Aston Martin va supprimer jusqu’à 600 emplois, soit environ 20 % de ses effectifs mondiaux, pour tenter de contenir les pertes qui se sont fortement creusées en 2025. Les licenciements devraient générer des économies annuelles d’environ 40 millions de livres sterling (50 millions de dollars), la majorité des postes concernés étant basés au Royaume-Uni.
La société a déclaré un chiffre d’affaires de 1,59 milliard de dollars en 2025, en baisse de 21 % sur un an, et a enregistré une perte nette d’environ 666 millions de dollars. Le directeur général Adrian Hallmark a attribué cette performance à Tarifs américainsqu’il a qualifié d’« extrêmement perturbateur », et une demande en Chine qui avait été « extrêmement modérée ». Afin de conserver ses réserves de trésorerie restantes, Aston Martin a également réduit son plan de dépenses d’investissement sur cinq ans de 2 milliards de livres sterling à seulement 1,7 milliard de livres sterling, reportant ainsi le lancement de son premier modèle entièrement électrique aux années 2030.
Certes, Aston Martin est loin d’être la première marque occidentale de supercars à freiner ou à abandonner ses projets d’électrification. Pas plus tard que la semaine dernière, il a été rapporté que la Lamborghini appartenant à Volkswagen, également aux prises avec une baisse des ventes, avait annulé son premier véhicule électrique très attendu, Lanzador, qui était initialement prévu pour une entrée sur le marché en 2029.
Pour Aston Martin, le plan de correction de trajectoire implique des mesures assez drastiques – et créatives. Par exemple, une injection de liquidités de 50 millions de livres sterling a été obtenue grâce à la vente des droits de dénomination de l’équipe de Formule 1 au secteur des voitures de route. L’exploitation F1, une entité distincte, a vendu les droits à AMR GP Holdings, une société indirectement contrôlée par le président exécutif Lawrence Stroll. Cette décision est en attente de l’approbation des actionnaires, notamment Mercedes-Benz et Geely. Hallmark a qualifié l’accord de « stratégie de soutien et non de sortie du tout », bien que certains investisseurs aient été déstabilisés par sa structure.
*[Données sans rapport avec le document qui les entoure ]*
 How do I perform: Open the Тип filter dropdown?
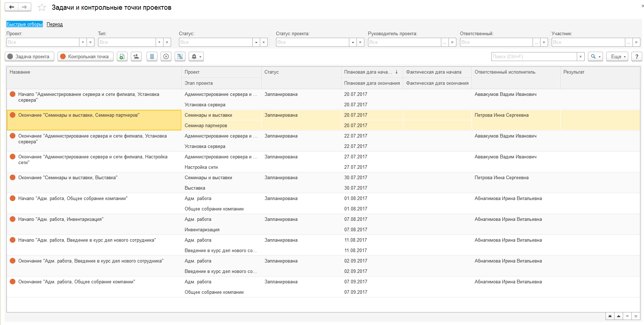pyautogui.click(x=159, y=42)
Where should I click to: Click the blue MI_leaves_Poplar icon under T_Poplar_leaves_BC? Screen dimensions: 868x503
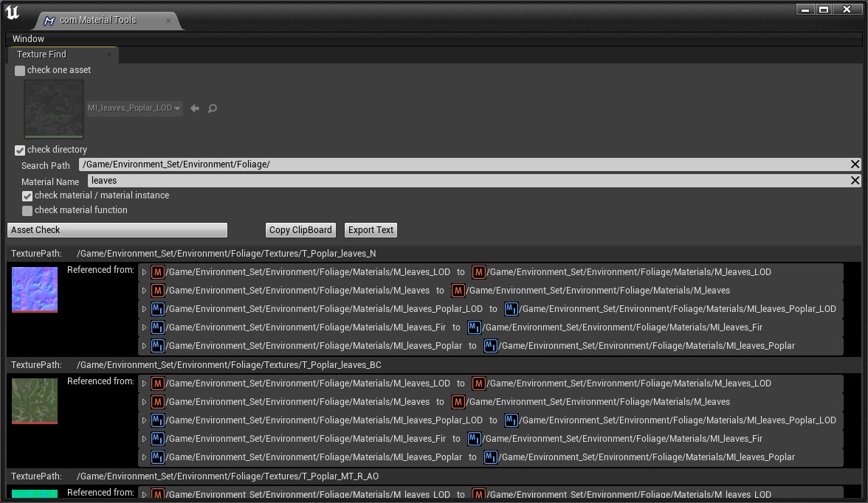pyautogui.click(x=157, y=457)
Les difficultés actuelles couronnent une période prolongée de difficultés financières pour la marque britannique haut de gamme. Lorsque Stroll a mené un investissement de sauvetage de 536 millions de livres sterling en 2020 – en assumant le rôle de président exécutif dans le processus et en faisant appel à des bailleurs de fonds, notamment le Fonds d’investissement public saoudien et Geely – l’on s’attendait à ce que de nouveaux capitaux et une stratégie produit recentrée ramènent la marque Aston Martin à la santé. Les revenus ont atteint 1,63 milliard de livres sterling en 2023 alors que la DB12 a été lancée avec de solides critiques et que les prix de vente moyens ont atteint des niveaux records, offrant une brève indication que la stratégie prenait racine.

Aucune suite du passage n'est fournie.